— Start —

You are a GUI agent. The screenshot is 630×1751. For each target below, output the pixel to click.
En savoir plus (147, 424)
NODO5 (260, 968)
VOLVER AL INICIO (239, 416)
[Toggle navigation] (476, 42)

— End —
— Start —

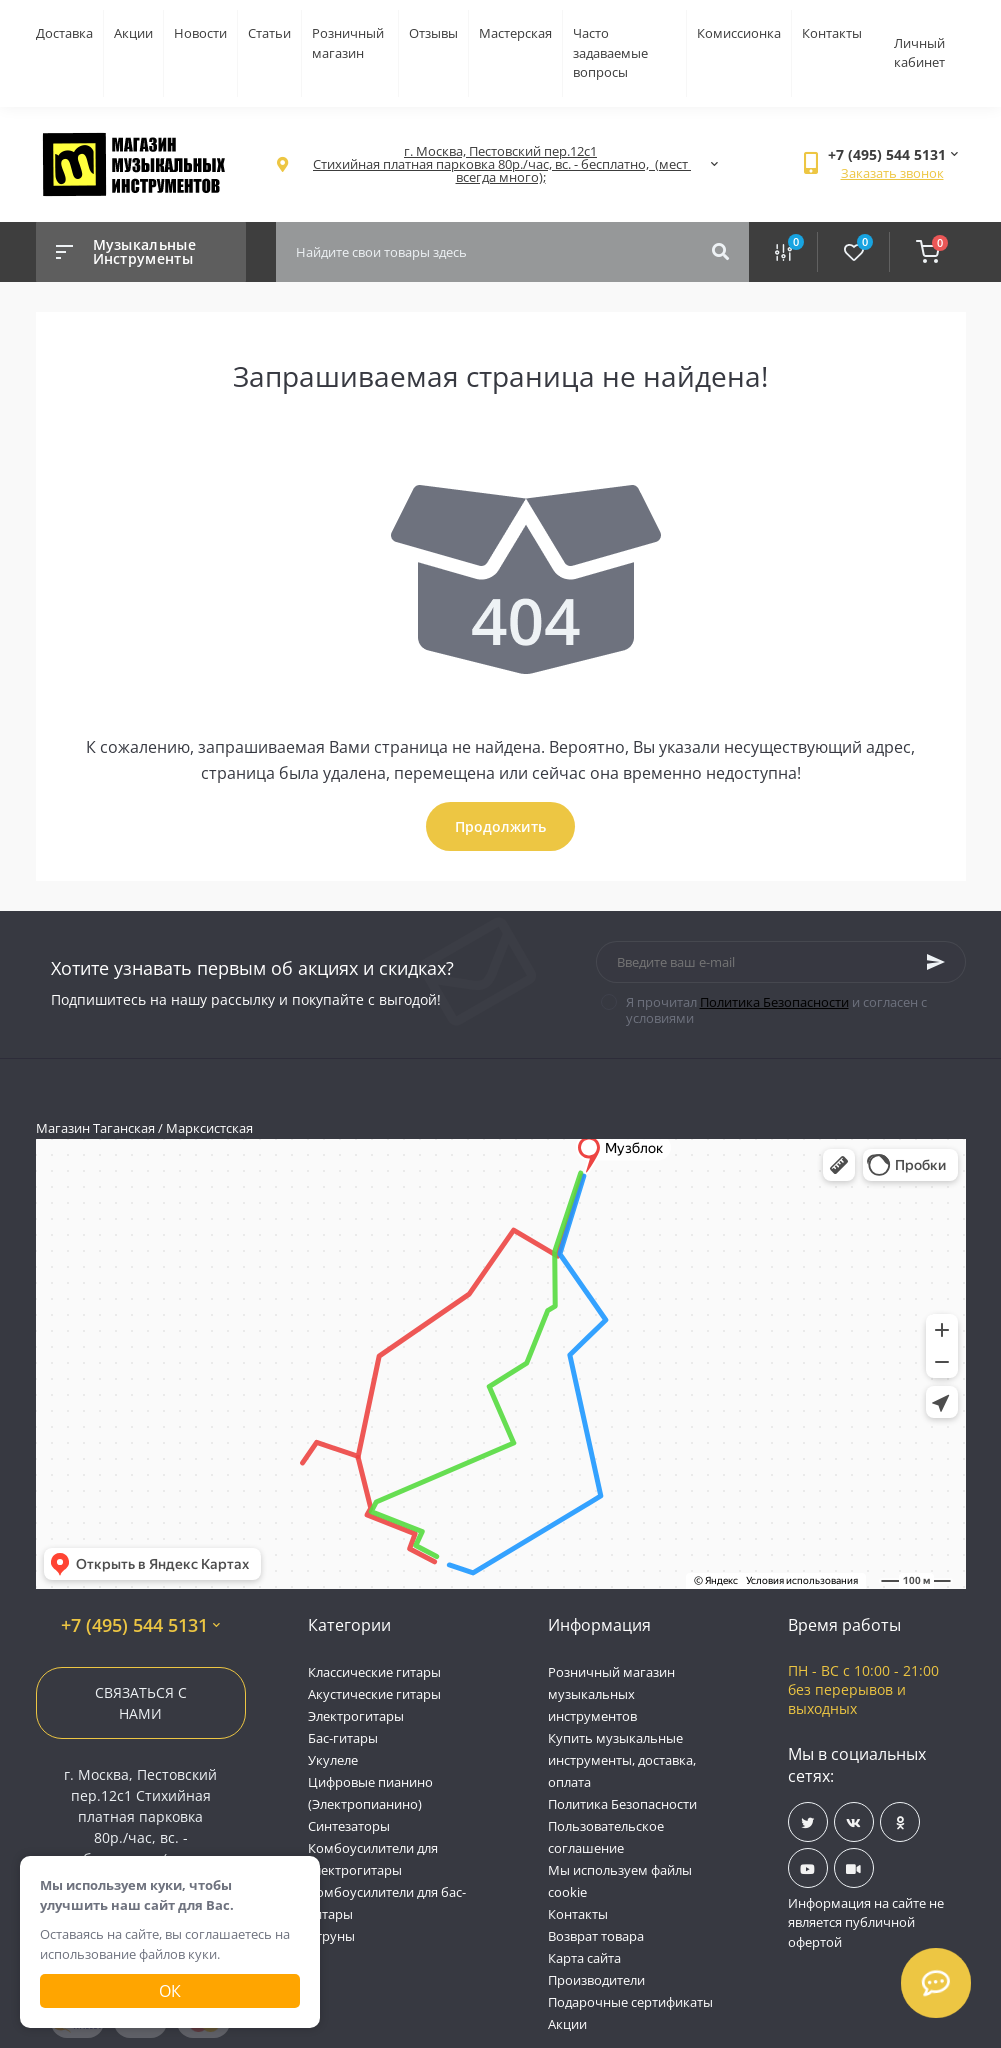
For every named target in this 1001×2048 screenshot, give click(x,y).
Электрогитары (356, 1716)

— End —
— Start —

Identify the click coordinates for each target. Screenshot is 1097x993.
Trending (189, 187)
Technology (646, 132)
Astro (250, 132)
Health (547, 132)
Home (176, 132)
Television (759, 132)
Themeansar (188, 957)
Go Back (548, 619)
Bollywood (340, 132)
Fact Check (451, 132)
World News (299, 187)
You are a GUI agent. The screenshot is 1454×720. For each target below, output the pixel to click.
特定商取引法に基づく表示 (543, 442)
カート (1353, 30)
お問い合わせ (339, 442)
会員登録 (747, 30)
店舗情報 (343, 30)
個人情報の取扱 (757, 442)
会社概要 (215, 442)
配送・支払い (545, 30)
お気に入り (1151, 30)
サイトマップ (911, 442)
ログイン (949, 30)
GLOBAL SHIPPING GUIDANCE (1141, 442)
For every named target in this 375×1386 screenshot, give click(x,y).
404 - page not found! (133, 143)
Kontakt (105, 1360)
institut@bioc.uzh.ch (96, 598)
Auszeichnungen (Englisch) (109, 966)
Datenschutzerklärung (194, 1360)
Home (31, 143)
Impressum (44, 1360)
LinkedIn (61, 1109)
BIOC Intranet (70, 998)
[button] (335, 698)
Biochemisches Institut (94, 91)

— End —

### What this task involves
Reproduce verbatim the records from the line containing "You are a GUI agent. The screenshot is 630×1751." through the line containing "VOLVER AL INICIO (239, 416)", including both of those lines.

### The completed task
You are a GUI agent. The screenshot is 630×1751. For each target below, output the pixel to click.
En savoir plus (147, 424)
NODO5 (260, 968)
VOLVER AL INICIO (239, 416)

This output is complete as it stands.